### About this task
Copy out exactly the lines below that run from the one holding "The width and height of the screenshot is (800, 456)." to the one holding "Task: Select folder", keeping both of those lines and no others.

### Given entries
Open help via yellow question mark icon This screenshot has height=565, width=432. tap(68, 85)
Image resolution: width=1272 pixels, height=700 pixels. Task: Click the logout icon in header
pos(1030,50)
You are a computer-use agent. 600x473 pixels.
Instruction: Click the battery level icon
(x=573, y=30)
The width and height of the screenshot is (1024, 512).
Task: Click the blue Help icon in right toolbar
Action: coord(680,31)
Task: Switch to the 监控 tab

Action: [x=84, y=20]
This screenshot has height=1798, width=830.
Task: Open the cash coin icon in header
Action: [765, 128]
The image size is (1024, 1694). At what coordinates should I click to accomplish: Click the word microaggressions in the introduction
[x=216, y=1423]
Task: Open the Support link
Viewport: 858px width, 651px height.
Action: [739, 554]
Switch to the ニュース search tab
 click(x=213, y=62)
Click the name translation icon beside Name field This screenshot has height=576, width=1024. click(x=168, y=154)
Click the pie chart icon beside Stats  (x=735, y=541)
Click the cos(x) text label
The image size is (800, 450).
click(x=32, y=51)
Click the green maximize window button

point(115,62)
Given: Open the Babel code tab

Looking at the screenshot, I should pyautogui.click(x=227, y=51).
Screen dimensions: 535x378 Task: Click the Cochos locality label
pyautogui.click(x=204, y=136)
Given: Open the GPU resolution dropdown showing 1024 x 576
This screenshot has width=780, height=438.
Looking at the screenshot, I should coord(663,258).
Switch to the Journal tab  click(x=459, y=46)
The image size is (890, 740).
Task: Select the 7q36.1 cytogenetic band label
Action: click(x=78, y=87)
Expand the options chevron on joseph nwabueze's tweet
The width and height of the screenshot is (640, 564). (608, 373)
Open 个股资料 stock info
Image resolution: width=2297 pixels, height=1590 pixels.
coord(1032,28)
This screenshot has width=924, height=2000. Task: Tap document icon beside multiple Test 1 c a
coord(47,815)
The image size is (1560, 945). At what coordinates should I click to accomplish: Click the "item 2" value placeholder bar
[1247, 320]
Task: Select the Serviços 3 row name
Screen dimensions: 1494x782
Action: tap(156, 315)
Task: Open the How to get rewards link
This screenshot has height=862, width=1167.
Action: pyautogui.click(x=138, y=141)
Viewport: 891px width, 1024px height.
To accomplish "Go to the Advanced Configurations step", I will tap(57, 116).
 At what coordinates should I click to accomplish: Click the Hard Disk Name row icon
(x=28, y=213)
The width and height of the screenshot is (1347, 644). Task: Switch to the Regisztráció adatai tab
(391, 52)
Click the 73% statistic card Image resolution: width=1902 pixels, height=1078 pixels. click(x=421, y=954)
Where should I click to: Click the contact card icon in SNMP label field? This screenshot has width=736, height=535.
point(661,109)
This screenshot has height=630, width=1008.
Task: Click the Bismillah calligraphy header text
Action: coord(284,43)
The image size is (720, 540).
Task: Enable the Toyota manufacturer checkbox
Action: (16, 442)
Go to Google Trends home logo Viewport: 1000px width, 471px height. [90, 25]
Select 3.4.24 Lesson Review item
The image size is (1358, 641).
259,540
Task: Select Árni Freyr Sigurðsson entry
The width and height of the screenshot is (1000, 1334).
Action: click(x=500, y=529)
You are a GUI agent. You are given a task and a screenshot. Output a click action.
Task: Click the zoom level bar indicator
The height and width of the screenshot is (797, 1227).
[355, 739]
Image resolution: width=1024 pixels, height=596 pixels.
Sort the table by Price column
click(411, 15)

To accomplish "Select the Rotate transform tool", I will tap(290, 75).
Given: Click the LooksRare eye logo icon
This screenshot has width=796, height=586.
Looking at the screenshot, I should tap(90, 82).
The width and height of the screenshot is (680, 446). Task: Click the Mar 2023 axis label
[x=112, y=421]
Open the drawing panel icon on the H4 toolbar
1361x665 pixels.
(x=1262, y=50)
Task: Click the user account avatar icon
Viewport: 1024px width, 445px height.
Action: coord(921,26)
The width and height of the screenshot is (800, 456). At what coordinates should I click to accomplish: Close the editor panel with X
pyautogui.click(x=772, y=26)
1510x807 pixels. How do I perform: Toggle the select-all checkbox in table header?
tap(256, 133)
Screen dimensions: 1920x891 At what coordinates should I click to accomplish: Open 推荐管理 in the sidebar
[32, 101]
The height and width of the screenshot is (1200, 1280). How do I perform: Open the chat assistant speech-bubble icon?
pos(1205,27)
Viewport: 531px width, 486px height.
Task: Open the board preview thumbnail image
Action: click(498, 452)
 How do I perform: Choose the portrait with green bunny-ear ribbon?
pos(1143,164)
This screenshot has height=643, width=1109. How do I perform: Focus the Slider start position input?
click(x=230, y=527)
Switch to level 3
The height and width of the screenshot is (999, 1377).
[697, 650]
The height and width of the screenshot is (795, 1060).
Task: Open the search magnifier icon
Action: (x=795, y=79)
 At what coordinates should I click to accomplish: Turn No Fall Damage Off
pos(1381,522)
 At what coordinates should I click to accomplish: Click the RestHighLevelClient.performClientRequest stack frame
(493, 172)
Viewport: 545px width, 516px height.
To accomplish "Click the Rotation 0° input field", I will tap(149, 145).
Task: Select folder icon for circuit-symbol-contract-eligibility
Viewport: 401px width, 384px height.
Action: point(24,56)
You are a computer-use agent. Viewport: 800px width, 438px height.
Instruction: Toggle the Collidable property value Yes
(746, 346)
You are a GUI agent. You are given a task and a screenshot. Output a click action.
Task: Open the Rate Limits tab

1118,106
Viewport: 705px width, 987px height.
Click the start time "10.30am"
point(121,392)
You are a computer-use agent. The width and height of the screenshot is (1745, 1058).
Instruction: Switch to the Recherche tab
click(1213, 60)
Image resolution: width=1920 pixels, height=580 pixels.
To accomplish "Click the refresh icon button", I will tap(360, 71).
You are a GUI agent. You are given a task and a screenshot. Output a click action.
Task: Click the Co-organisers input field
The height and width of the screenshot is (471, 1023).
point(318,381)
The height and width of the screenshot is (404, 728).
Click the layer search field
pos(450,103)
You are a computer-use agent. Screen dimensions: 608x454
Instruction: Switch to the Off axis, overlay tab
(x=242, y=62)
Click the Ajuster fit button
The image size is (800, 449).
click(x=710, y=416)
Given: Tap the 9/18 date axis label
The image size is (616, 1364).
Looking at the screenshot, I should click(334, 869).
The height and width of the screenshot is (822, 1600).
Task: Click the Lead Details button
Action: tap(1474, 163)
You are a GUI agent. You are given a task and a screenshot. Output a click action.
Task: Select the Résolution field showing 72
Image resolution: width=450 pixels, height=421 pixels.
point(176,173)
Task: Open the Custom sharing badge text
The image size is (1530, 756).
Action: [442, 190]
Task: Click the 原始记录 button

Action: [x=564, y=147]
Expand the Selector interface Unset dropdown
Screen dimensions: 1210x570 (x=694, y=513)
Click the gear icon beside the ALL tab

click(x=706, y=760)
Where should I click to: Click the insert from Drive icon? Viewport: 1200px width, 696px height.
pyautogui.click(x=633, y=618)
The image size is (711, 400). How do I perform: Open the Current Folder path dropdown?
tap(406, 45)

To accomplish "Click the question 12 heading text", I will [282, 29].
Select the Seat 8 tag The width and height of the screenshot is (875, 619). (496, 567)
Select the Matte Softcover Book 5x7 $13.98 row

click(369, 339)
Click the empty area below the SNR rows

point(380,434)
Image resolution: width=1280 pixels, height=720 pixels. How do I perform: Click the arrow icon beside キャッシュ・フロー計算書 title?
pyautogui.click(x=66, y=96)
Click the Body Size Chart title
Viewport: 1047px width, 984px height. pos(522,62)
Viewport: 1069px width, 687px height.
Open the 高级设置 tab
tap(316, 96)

### Response below
The width and height of the screenshot is (800, 456). At what coordinates should I click to accomplish: Close the editor panel with X
pyautogui.click(x=772, y=26)
1510x807 pixels. How do I perform: Toggle the select-all checkbox in table header?
tap(256, 133)
Screen dimensions: 1920x891 At what coordinates should I click to accomplish: Open 推荐管理 in the sidebar
[32, 101]
The height and width of the screenshot is (1200, 1280). How do I perform: Open the chat assistant speech-bubble icon?
pos(1205,27)
Viewport: 531px width, 486px height.
Task: Open the board preview thumbnail image
Action: click(498, 452)
 How do I perform: Choose the portrait with green bunny-ear ribbon?
pos(1143,164)
This screenshot has height=643, width=1109. How do I perform: Focus the Slider start position input?
click(x=230, y=527)
Switch to level 3
The height and width of the screenshot is (999, 1377).
[697, 650]
The height and width of the screenshot is (795, 1060).
Task: Open the search magnifier icon
Action: (x=795, y=79)
 At what coordinates should I click to accomplish: Turn No Fall Damage Off
pos(1381,522)
 At what coordinates should I click to accomplish: Click the RestHighLevelClient.performClientRequest stack frame
(493, 172)
Viewport: 545px width, 516px height.
To accomplish "Click the Rotation 0° input field", I will tap(149, 145).
Task: Select folder icon for circuit-symbol-contract-eligibility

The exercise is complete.